Ben Gibbard / Photo by Wendy Redfern/Redferns

Since the last Death Cab for Cutie record Codes and Keys came out last May, Ben Gibbard has endured a series of significant life changes, like cutting down his drinking and ending his marriage, while also maintaining his marathon-running and sustaining a gigantic, year-long, multi-legged world tour with his band. We may have presumed Gibbard will be chilling out when that tour ends this weekend. That, however, is untrue! This fall, the runner with a questionable playlist will embark upon his first solo album adventure. His debut solo album Former Lives will be released October 16 via Barsuk (October 15 in the U.K./Europe, via City Slang).

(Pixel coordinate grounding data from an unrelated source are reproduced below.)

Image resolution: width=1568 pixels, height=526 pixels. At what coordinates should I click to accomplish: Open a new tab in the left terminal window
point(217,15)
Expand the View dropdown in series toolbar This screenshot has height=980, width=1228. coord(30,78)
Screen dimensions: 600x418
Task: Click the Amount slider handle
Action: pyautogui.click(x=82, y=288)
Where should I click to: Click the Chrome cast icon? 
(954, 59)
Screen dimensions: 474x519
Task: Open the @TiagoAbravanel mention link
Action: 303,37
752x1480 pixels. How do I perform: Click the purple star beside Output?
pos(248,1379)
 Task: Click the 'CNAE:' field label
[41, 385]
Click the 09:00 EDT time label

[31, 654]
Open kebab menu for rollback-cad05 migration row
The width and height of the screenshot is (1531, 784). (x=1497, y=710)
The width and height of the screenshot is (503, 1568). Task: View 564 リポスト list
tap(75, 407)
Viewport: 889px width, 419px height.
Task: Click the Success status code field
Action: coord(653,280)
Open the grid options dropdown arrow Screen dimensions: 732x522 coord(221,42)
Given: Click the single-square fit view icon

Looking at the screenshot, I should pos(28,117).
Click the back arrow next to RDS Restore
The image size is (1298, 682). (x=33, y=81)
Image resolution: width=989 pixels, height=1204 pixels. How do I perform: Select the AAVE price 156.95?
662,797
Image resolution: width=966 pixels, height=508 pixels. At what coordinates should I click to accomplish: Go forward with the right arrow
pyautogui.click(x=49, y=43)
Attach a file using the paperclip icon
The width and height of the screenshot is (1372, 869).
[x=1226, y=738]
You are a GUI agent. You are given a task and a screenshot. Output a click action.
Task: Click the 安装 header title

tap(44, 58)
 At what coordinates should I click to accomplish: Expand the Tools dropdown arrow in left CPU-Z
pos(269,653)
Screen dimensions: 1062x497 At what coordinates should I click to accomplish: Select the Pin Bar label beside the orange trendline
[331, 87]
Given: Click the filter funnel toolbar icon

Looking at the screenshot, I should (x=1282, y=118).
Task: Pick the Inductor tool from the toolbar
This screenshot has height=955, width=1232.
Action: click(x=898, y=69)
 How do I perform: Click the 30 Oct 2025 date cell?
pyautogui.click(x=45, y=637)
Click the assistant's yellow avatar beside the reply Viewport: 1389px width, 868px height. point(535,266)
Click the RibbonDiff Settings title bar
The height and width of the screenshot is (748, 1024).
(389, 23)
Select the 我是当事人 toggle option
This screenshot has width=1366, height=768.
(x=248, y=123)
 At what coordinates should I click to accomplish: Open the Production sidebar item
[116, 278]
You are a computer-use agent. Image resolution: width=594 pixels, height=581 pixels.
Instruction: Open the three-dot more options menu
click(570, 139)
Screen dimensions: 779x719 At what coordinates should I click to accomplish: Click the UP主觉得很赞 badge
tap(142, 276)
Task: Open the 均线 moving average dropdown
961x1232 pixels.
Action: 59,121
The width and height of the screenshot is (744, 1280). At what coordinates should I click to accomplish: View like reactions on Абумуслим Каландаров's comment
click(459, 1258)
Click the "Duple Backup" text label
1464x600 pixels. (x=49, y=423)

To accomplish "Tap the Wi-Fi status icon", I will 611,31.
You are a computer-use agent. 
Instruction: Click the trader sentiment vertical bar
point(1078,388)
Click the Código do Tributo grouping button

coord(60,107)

“It certainly wasn’t a reaction to any sort of dissatisfaction to recording with Death Cab or anything like that,” Gibbard tells Stereogum. In his 20-plus-year career, Gibbard has never seemed artistically constrained: He’s been in everything from punk bands to Internet-born electro duos. He’s recorded solo tracks for compilations like the split LP Home V with American Analog Set frontman Andrew Kenny, and his collaborative Kerouac concept album One Fast Move or I’m Gone with Son Volt’s Jay Farrar; his 1997 one-off project ¡All-TIme Quarterback! was also technically solo, but this will be the first time he’s releasing a full album under his own name. “I think as we were recording all these tunes, number one we didn’t necessarily know we were making a record, and two I think that to kind of put the record together and sequence it and everything else, I had kind of recognized that all of these tunes are kind of very different from each other and it’s only my voice and songwriting that ties them all together,” he said.

Written over the course of eight years (basically in the years since Death Cab’s Transatlanticism), the record will consist of 12 tracks and will be followed by “limited touring,” according to his camp. Things it will probably feature: songs about divorce. Things it probably won’t feature: Gibbard’s very Death Cabby cover of Stars’ “Set Yourself on Fire.” Things we wish it featured: a cover of “Born to Run.” (The track list itself is yet to come.)